Supplied records =>

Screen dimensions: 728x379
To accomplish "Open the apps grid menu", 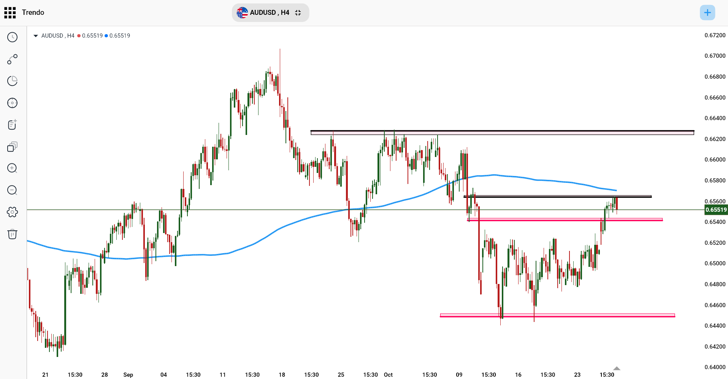I will (10, 13).
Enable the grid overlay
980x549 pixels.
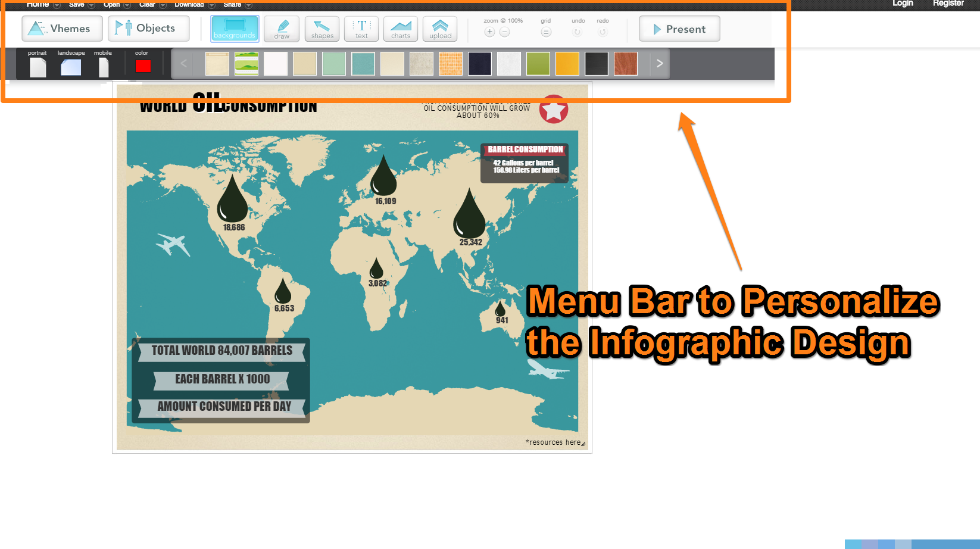546,32
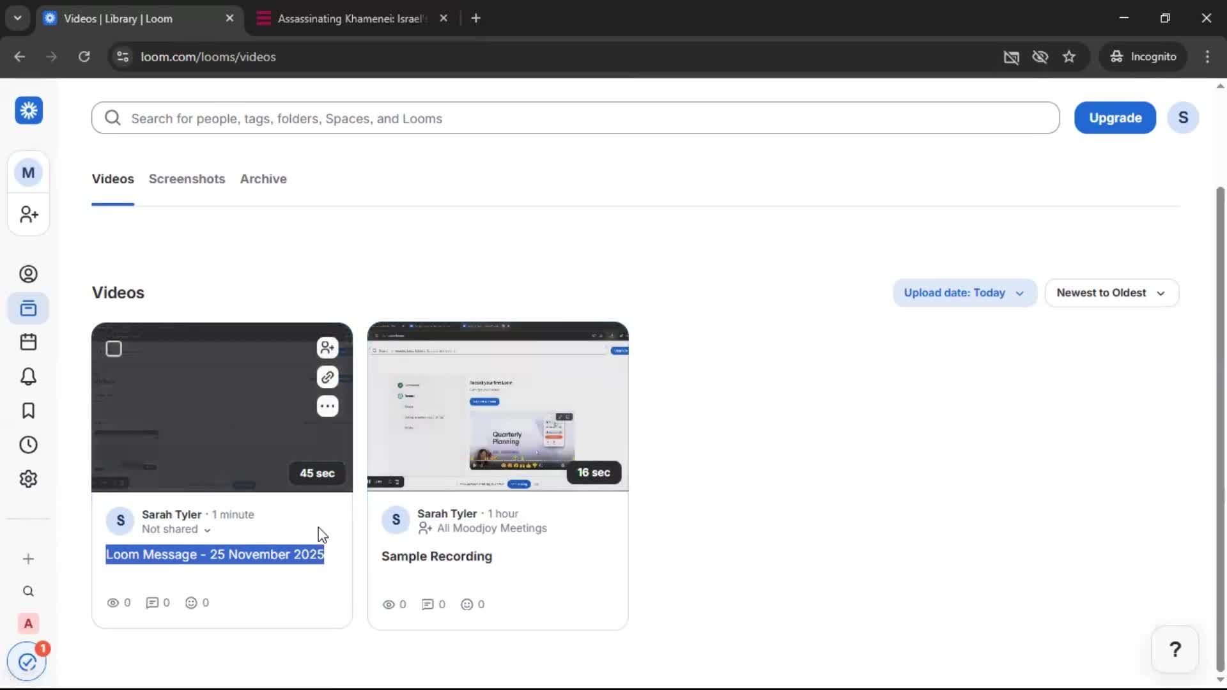Copy the video link for Loom Message

[327, 377]
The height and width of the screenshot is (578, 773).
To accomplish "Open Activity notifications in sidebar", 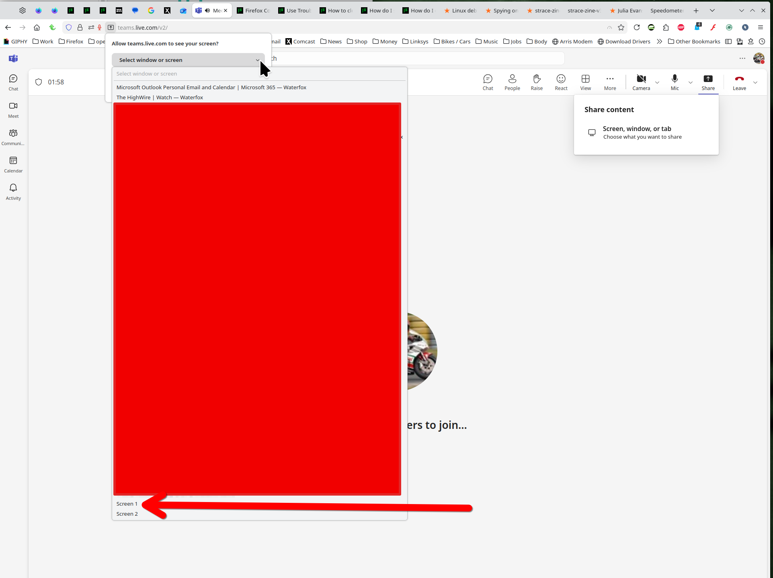I will click(13, 192).
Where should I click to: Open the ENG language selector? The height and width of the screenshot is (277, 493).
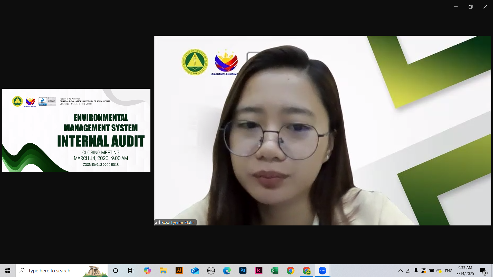pos(449,271)
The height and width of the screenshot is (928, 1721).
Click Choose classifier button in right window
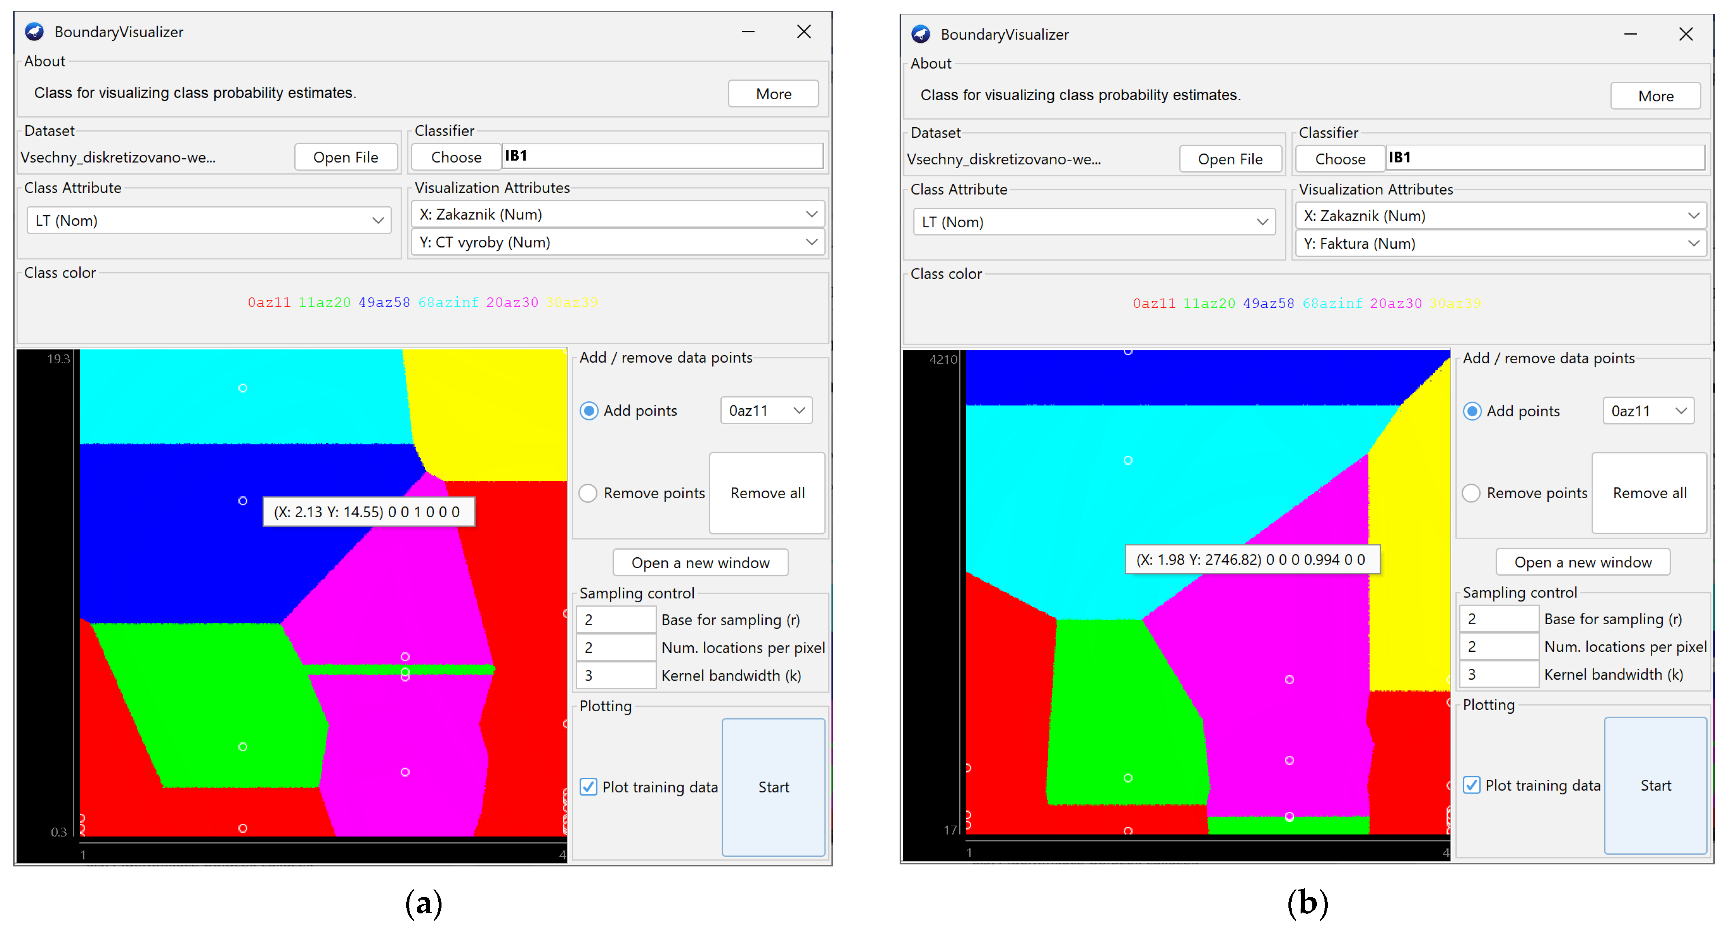click(1340, 159)
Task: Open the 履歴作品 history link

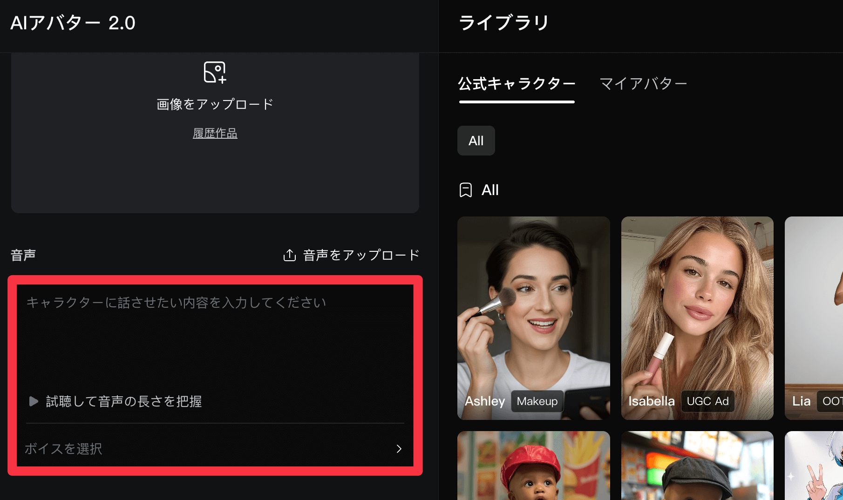Action: coord(215,133)
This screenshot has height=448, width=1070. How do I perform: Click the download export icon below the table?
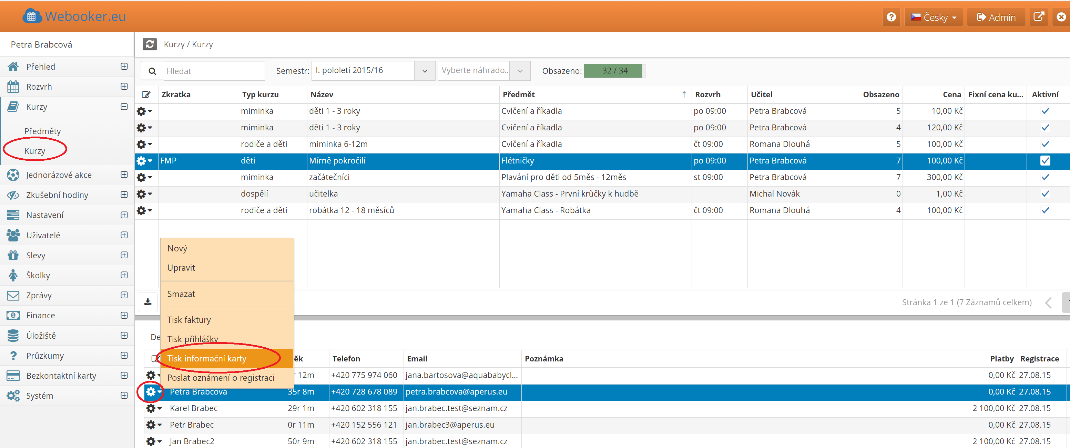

Work required => When you reach the line containing "Task: Open the 履歴作品 history link" in the records above, write out that line and every line after it through the end, exactly, but omit the pictures.

Reply =>
Task: Open the 履歴作品 history link

Action: coord(215,133)
This screenshot has height=448, width=1070. How do I perform: Click the download export icon below the table?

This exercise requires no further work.